The Science curriculum takes a place-based approach to science learning. In the Science Goals and Rationale, it states that “Students will develop place-based knowledge about the area in which they live, learning about and building on Aboriginal knowledge and other traditional knowledge of the area. This provides a basis for an intuitive relationship with and respect for the natural world; connections to their ecosystem and community; and a sense of relatedness that encourages lifelong harmony with nature”.
Place-based learning is an evolving, cross-curricular instructional approach (Woodhouse & Knapp, 2000) that emphasizes the value of learning directly from one’s own community or region (Gruenewald, 2003). As an evolving pedagogy, many definitions for place-based education exist.

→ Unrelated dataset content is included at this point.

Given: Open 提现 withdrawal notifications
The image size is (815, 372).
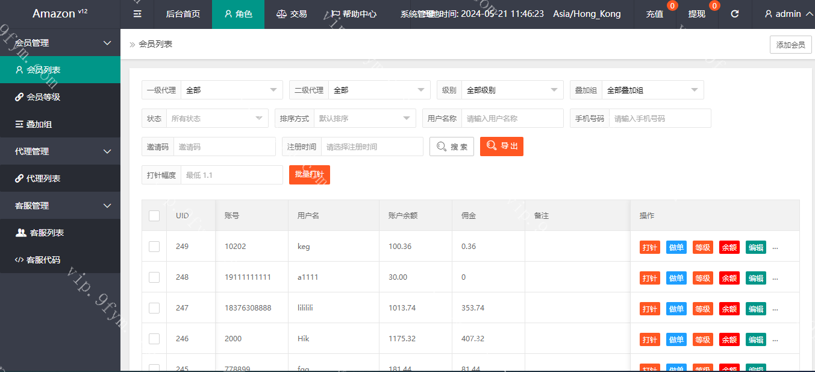Looking at the screenshot, I should point(697,14).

David Sobel has contributed a great deal to the development of place-based education in the United States and Canada (1990; 1993; 1996; 2004) He defines place-based learning as “the process of using the local community and environment as a starting point to teach concepts in language arts, mathematics, social studies, science, and other subjects across the curriculum” (David Sobel, 2004, p. 7).

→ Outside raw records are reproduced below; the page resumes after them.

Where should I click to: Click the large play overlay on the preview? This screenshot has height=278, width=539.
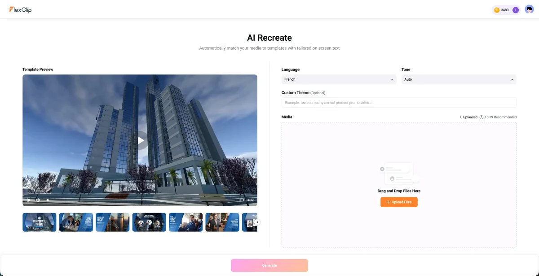coord(140,140)
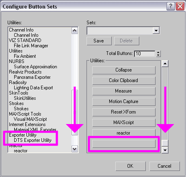Select File Link Manager entry
The height and width of the screenshot is (177, 186).
click(x=31, y=46)
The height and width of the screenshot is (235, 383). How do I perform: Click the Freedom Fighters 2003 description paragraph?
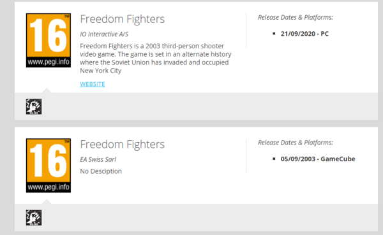[x=156, y=58]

In practice it is about “Emphasizing hands-on, real-world learning experiences, this approach to education increases academic achievement, helps students develop stronger ties to their community, enhances students’ appreciation for the natural world, and creates a heightened commitment to serving as active contributing citizens. Community vitality and environmental quality are improved through the active engagement of local citizens, community organizations, and environmental resources in the life of the school” (David Sobel, 2004, p. 7).
Using the local place as a context for student inquiry sets the stage for understanding the bigger picture of what is going in the world around them. Students can pursue knowledge by asking questions that have piqued their natural curiosity and engage in local investigations, projects or other ways of doing in pursuing a deeper understanding of the big ideas. By opening the doors and encouraging students to directly engage in their real-world by asking questions about their place, students can have an authentic experience with the process of scientific inquiry (HCTF, 2015).
Environmental Inquiry is an overarching approach to Environmental Education that combines Inquiry-based Learning, Experiential Learning, Integrated Learning, and Stewardship in a dynamic and cohesive four-branch pedagogical framework. It is based on a transformative vision of education, one that seeks to develop not only skilled and knowledgeable students, but also, environmentally and socially-conscious world citizens with a love of learning (Natural Curiosity, 2015).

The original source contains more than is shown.